[R] as.data.frame doesn't set col.names
Duncan Murdoch
murdoch.duncan at gmail.com
Wed Oct 25 15:54:11 CEST 2017
On 25/10/2017 8:15 AM, Eric Berger wrote:
> Hi Peter,
> Thanks for contributing such a great answer. Can you please provide a
> pointer to the documentation where it explains why dd$B <- s and dd["B"] <-
> s have such different behavior?
See Introduction to R, sections 6.1 (Lists) and 6.3 (Data frames).

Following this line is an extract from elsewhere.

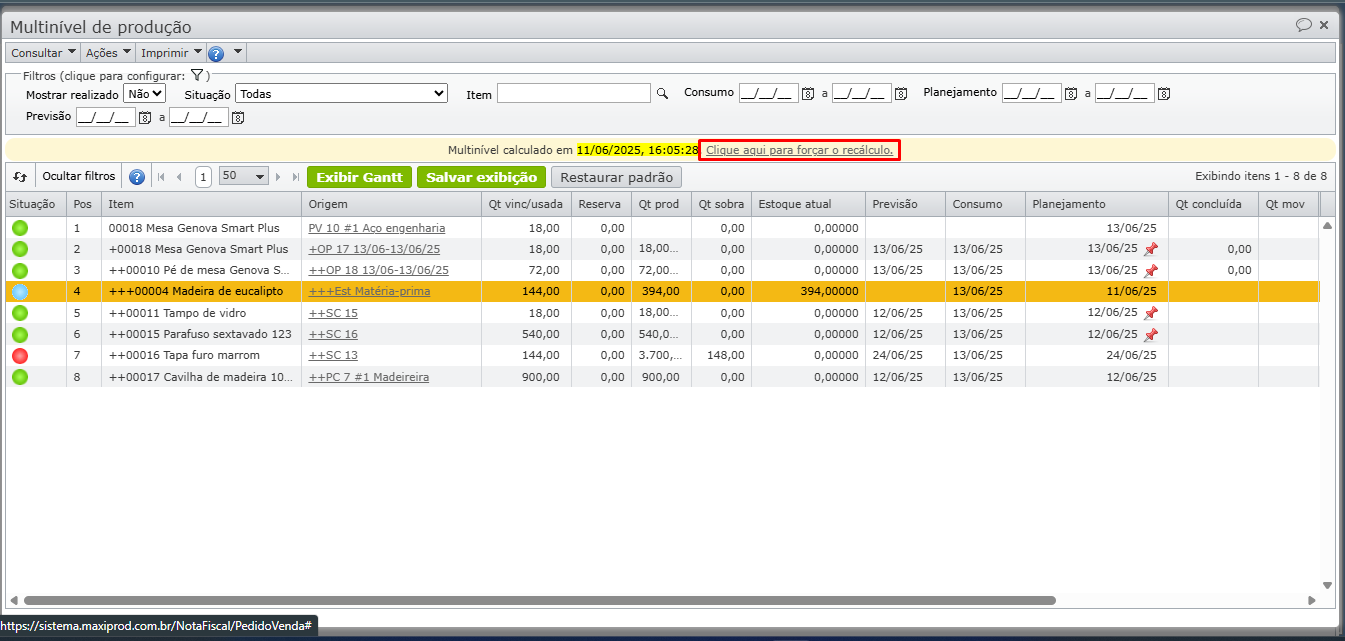Image resolution: width=1345 pixels, height=641 pixels.
Task: Click the Item filter text field
Action: click(x=573, y=94)
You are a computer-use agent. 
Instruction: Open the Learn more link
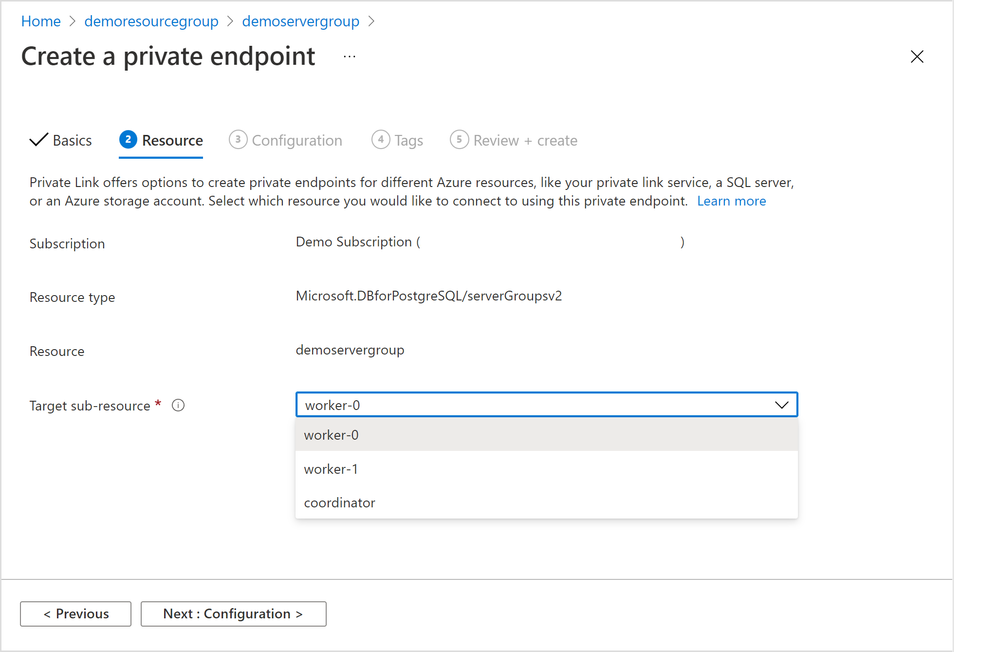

Note
that dd$B is nearly the same as dd[["B"]], not dd["B"].
Duncan Murdoch
>
> (I am perfectly happy if you write the explanation but if it saves you time
> to point to some reference that works fine for me.)
>
> Regards,
> Eric
>
>
> On Wed, Oct 25, 2017 at 2:27 PM, Peter Dalgaard <pdalgd at gmail.com> wrote:
>
>>
>>> On 24 Oct 2017, at 22:45 , David L Carlson <dcarlson at tamu.edu> wrote:
>>>
>>> You left out all the most important bits of information. What is yo? Are
>> you trying to assign a data frame to a single column in another data frame?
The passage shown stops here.